◆ **Compiti da svolgere**
1) Secondo il brano sul Porrajmos, in quale data la fase definitiva dello sterminio di rom e sinti giunse ad Auschwitz?
2) Per favore, prosegui il brano sul Porrajmos dal punto in cui termina.

◆ **Brano estratto**
'''
Il
documento rintracciato nell'Archivio Centrale di Stato e qui visionabile all'interno del Primo Museo Virtuale del Porrajmos (la
parola che indica il genocidio dei rom e dei sinti) in Italia,
dimostra in maniera inequivocabile che nel 1942, nel Terzo Reich, rom
e sinti furono equiparati agli ebrei e come loro sottoposti alla
legislazione razziale che significava essere destinato allo sterminio
fisico.
La
fase definitiva di quel percorso di sterminio per i rom ed i sinti
giunse ad Auschwitz, il 2 agosto 1944. In tale data, in particolare
ad Auschwitz e nel mondo si commemorano con celebrazioni specifiche
il ricordo delle vittime rom e sinti. Piero Terracina, prigioniero
ebreo italiano in quello stesso campo, ha testimoniato cosa avvenne
in quella notte: la liquidazione degli ultimi tremila prigionieri
dello Zigeunerlager di Birkenau.
'''
◆ **Dati disponibili**
'''
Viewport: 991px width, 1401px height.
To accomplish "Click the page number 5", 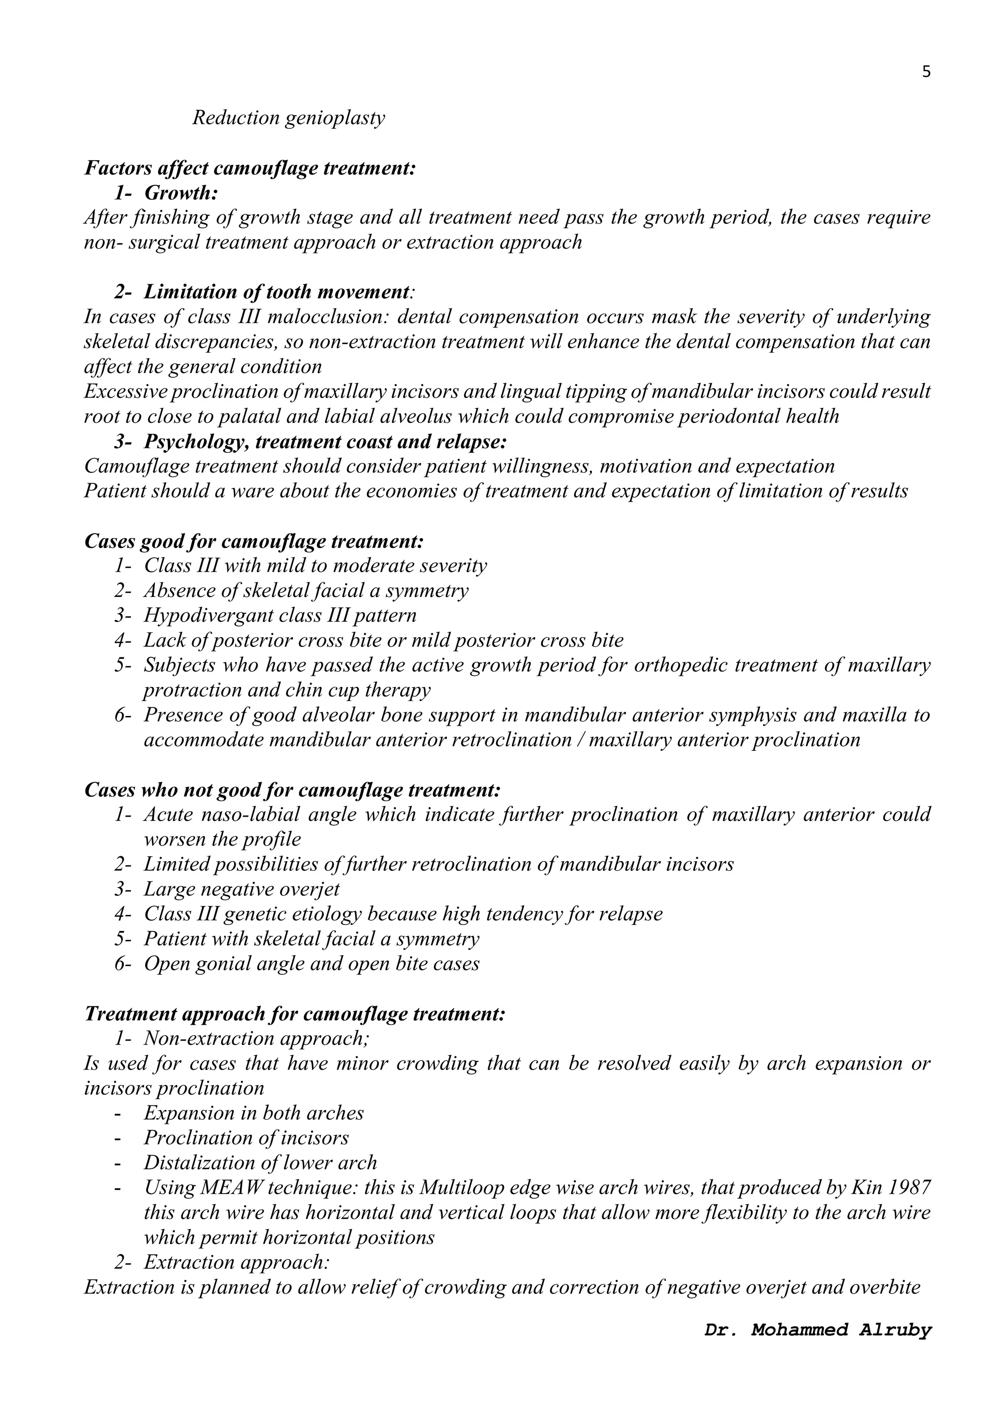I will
'''
◆ **Insieme delle risposte**
1) Il 2 agosto 1944.

2)
Se
da un lato la commemorazione delle vittime è doverosa e necessaria
(anche se dovremmo a lungo riflettere che sempre ad Auschwitz, dove
il 2 agosto si ricorda la “notte degli zingari”, il percorso del
museo non propone ancora la visita alla splendida mostra dedicata al
Porrajmos presente in uno dei blocchi, da quasi un decennio),
dall'altra è stata recentemente diffusa la richiesta di
riconoscimento del 2 agosto come “giorno della memoria” del
Porrajmos. Giunti a settant'anni da quell'evento, mi pare che una
simile proposta rischi di cadere in errori più volte commessi da
quando è iniziata la riflessione su questo tema.
Oggi
il problema da affrontare non mi pare sia quello della commemorazione
istituzionale (solo in Italia sono ormai centinaia le giornate
dedicate a “memoria di eventi o di vittime”), quanto attivare
forme e percorsi di conoscenza comune dei fatti, da costruire al di
fuori di steccati etnici o di fazione che sembrano inasprire solo il
confronto tra le vittime, piuttosto che generare riflessione tra
coloro che furono dalla parte dei carnefici.
Mi
pare che la questione cui dare soluzione non sia creare uno specifico
ed ulteriore giorno della memoria, ma fare in modo che quella vicenda
e la sua data simbolica entrino nei manuali di storia, perché non si
costruisce alcuna reale memoria in assenza di una puntuale e diffusa
ricostruzione dei fatti. Ecco perché la richiesta di ottenere un
“proprio” Giorno della Memoria il 2 agosto potrebbe addirittura
rivelarsi una clamorosa autorete, dopo anni d'impegno per far
conoscere il genocidio di rom e sinti in Europa.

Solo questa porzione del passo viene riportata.